We all come into contact with terminology at certain times and in certain situations, and when we do, we need to know how to deal with it. And we should not dread it – there is so much to discover and learn from experts in various fields, and this is also true when it comes to their use of language. That terminology is important for translation has been shown in surveys where translators estimate that a substantial amount of their working time is spent doing terminology work. When you add more than one language, the situation becomes more complex, and there are many aspects of terminology and translation that are yet to be studied. A structured approach to handling terminology is not only a problem-solving tool which helps translators find the right equivalent – terminology management can also be thought of as a method and a way of thinking which I believe is beneficial in many contexts for translators, both in their professional capacity and in their everyday life.
2. In the past you have spoken about the responsibility of the translator working as a terminologist. What responsibility do you think the terminologist bears?
I find the idea of “terminological responsibility” very interesting to think about. Of course, this entails self-reflection on the role of the terminologist and the contribution this profession can make to solving issues and facilitating consensus in a group. The profession of terminologist can be divided into several types which affect the responsibility: if a terminologist is also an expert in the field in question, the corresponding responsibility would be similar to that of another expert – to contribute and listen to other opinions with the aim of achieving a joint goal. But in other cases, and perhaps more commonly, the terminologist would not be a domain expert and so the responsibility would include being well-prepared (having at least attempted to study the domain in question to some extent) but also to use the terminological mind and method to see the structure and ask the questions needed. Furthermore, the terminologist should know what method to use in what context, be able to co-operate with related professions, constantly follow developments in the theory and practice of terminology, and know what sources to use and when. And finally, always be prepared to spread the word about terminology wherever this is still unknown territory!

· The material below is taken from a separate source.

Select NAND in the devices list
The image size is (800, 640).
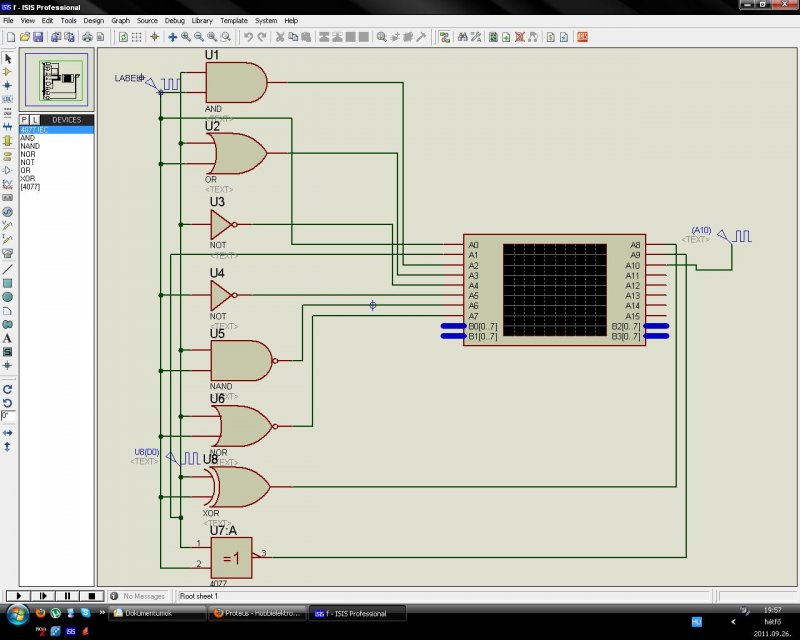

3. From your experience of teaching terminology: how does one teach terminology? Is it difficult to convince professional linguists – translators or interpreters – that it is important?
The didactics of terminology is also an interesting area which should be discussed more. Overall, the subject of terminology should be much more prominent at universities, preferably as an obligatory module at the start of all university studies. In my experience, some aspects of terminology actually come more naturally to non-linguists, especially to professionals used to thinking in hierarchies and logical structures. Translators and interpreters are often the only professional groups who, in many countries, get some terminology training and normally they quickly see the use and are easy to “convince”. However, there can at times be too much focus on the linguistic side compared to the cognitive, conceptual side of the work. There are also other professional groups, often with a background in IT, who have started working with some aspects of terminology, e.g. system and enterprise architects, demands analysts and health informatics specialists – and this tendency will also affect how the subject of terminology is and will be taught.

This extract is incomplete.